Wednesday, September 9 2009

Two distinct minuses of the 2009/2010 National Budget, which was presented on Monday, have been the imprecise proposal to “implement a new four-tiered property tax regime based on present market value of properties” and Government’s failure to announce plans for the introduction of a clearly needed Public Sector Contributory Pension Scheme.

It is unfortunate that the reference in the Budget Speech to property tax reform has been imprecise, specifically, as it is an issue that affects the growing number of Trinidad and Tobago homeowners, many of whom now feel that the property tax adjustment plan, which comes into effect on January 1, 2010, may send up their property taxes astronomically. We pose the question: When the Minister of Finance, Karen Nunez-Tesheira, spoke of Government’s intention to “implement a new four-tiered property tax regime based on present market values of properties, did she mean three percent of the market value or the annual taxable value?

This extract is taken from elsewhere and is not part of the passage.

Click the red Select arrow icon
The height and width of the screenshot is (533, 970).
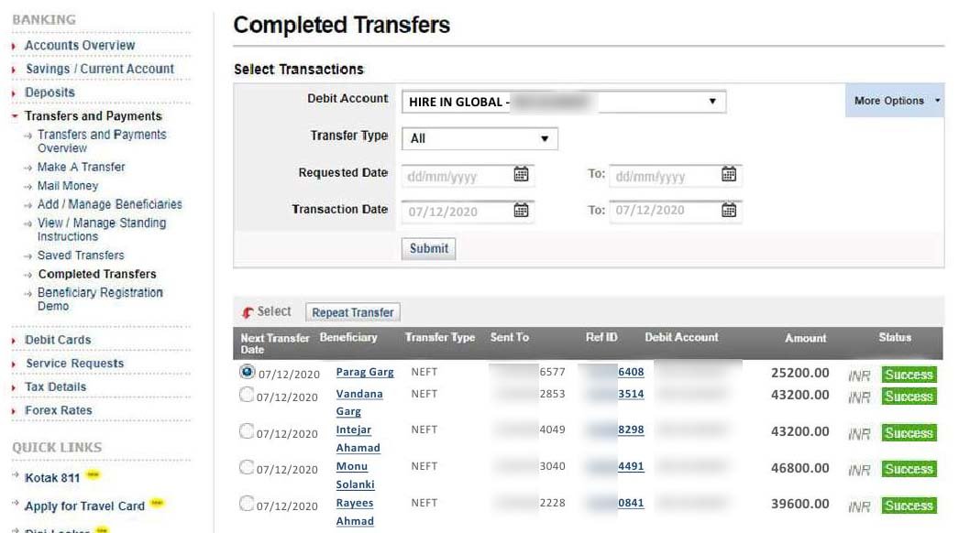(248, 312)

We raise the point because while the Finance Minister spoke in somewhat vague terms on the proposed new tax regime being based on market values she, precisely, stated that “In the case of industrial properties the tax will be six percent of the installed cost of plant, machinery and associated buildings.” Had there been a mistake, then, in the wording of the Minister’s initial draft of the Budget Speech which stood uncorrected in the final draft and at time of delivery? Minister Nunez-Tesheira should indicate to Parliament if the error had been in the drafting or that the wording may have given rise to misinterpretation, and in the process ease the discomfort of many property owning citizens.

However, if it was not an error and the phrase “based on present market values of properties” was indeed the intent of Government then the publicly declared plan, if that is what it is would be clearly outrageous. Not only may many property owners whose retirement or earned incomes are relatively modest be in danger of losing their homes, but rents, where housing units are rented out, will rise uncomfortably. This, in turn, will drive up the cost of living.

On the other issue, had Government moved to introduce a Contributory Pension Scheme for public officers, including teachers, police officers and public servants and monthly paid workers of State Enterprises, for example, the Public Transport Service Corporation, the implementation would, in the medium term, effectively reduce the increasingly enormous amount of money Government pays out today in non-Contributory Public Sector pensions. We had hoped that in Monday’s National Budget Speech such a scheme would have been announced.

Government should seriously consider implementing a non Contributory Pension Plan in which all State monthly paid officers will have sums equal to a fixed percentage of their monthly incomes deducted.

Failure to do this will see Government (read taxpayers) saddled, indefinitely, with the paying out of pensions whose accumulated sums may one day be in excess of 33 1/3 percent of gross revenues, as a result of the steadily increasing life span of Trinidadians and Tobagonians as with citizens of many other nations, because of the several advances in medical science.

Nationals whose life expectancy would have been nudging 60 years a few decades ago, today, thanks to the discovery of penicillin, izoniazid, the Salk and Sabin vaccines, aureomycin, insulin and streptomycin which have been major contributory factors in the fight against tuberculosis, diabetes, polio, whooping cough, pneumonia, diptheria, typhoid and influenza have life spans in the middle 70s and above. Under the existing non Contributory Pension Plans Government is required to pay out pensions for greater periods to its retirees than before. Unfortunately, the 2009/2010 Budget failed to address this.